It has been used for millennia. For the breath, we do better, but this condiment has so many other assets that we even forgive its smell.
The effectiveness of this natural hypotensive is low, but very real if consumed raw. Its sulfur compounds – the origin of its powerful fragrance – slow down the formation of cholesterol. Allium sativum – its learned name – would also help to lower blood lipid levels. Its powers would be enhanced with one of its derivatives, aged garlic extract (EAV), obtained after a bath in an ethanol solution and an aging process for nearly two years. Studies have shown that taking AVEs daily decreases the risk of atherosclerosis (the deposition of cholesterol on the lining of the arteries) by sharply reducing existing plaques and preventing new ones.
Haro on clots
Allicin and ajoene, two of their compounds have an anticoagulant action. Specialists even compare the role of ajoene to that of aspirin, sometimes taken to prevent the risk of blood clots and therefore thrombosis. To benefit from this benefit, one should consume at least two to three fresh pods each day.

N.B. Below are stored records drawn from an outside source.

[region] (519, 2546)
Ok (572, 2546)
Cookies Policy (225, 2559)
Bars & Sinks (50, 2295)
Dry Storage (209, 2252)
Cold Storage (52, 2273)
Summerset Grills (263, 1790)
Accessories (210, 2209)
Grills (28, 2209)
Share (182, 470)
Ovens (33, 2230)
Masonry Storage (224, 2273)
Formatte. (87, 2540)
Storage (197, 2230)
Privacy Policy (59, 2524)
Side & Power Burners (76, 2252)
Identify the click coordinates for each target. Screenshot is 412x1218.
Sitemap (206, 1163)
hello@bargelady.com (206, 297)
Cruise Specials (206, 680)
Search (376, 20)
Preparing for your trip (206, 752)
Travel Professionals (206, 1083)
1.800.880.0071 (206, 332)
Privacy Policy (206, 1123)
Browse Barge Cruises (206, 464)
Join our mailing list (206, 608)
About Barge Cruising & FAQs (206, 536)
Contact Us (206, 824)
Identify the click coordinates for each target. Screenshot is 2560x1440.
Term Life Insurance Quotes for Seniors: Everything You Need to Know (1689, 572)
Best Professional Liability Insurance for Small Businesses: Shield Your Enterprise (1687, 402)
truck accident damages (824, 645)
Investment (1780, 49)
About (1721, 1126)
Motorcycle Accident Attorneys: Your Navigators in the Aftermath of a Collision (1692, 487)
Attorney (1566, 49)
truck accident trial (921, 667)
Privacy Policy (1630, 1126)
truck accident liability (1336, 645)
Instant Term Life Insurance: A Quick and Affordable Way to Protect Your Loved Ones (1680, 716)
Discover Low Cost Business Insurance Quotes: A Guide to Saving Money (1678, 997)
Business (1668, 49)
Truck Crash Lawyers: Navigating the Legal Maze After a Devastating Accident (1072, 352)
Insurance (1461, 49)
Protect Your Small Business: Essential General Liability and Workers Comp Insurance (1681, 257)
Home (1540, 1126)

Garlic, enemy of bacteria and fungi
Already in ancient times, Herodotus reported that garlic was offered to the builders of the pyramid of Kheops to help them cope with their working conditions. During World War II, it served as an antiseptic against gangrene. It is also used against intestinal worms. The allicin it contains slows down the development of pathogenic bacteria (especially intestinal bacteria), mold, and yeast.
The friend of small evils
Allicin would have a significant anti-inflammatory and antioxidant role and would scavenge free radicals. Consumed in juice (with milk and honey!) or, boiled, in syrup, this plant would act on the respiratory tract and would relieve cough and bronchitis. The pods strengthen the intestinal flora and attenuate gas. They also stimulate bile secretion and facilitate digestion. Half a pod rubbed on insect bites and herpes pimples relieve them.
Garlic, ally of immunity
Daily consumption of fresh garlic would lead the immune system to produce more natural killer cells. The bulb also has a reputation for slowing the development of certain cancers.
Black garlic: it’s cooked at all!
White garlic cooked very slowly at low temperatures turns black and sees its properties multiplied. Rich in vitamins C, K, and B, amino acids, zinc, potassium, and selenium, it is also twice as loaded with antioxidants as its alter ego.
Thanks to Kathi Dittrich and Claus Leitzmann, authors of “These foods that protect us”, ed. Terre vivante, and to Christine Cieur, author of “Ma pharmacie naturelle idéal”, ed. Terre vivante.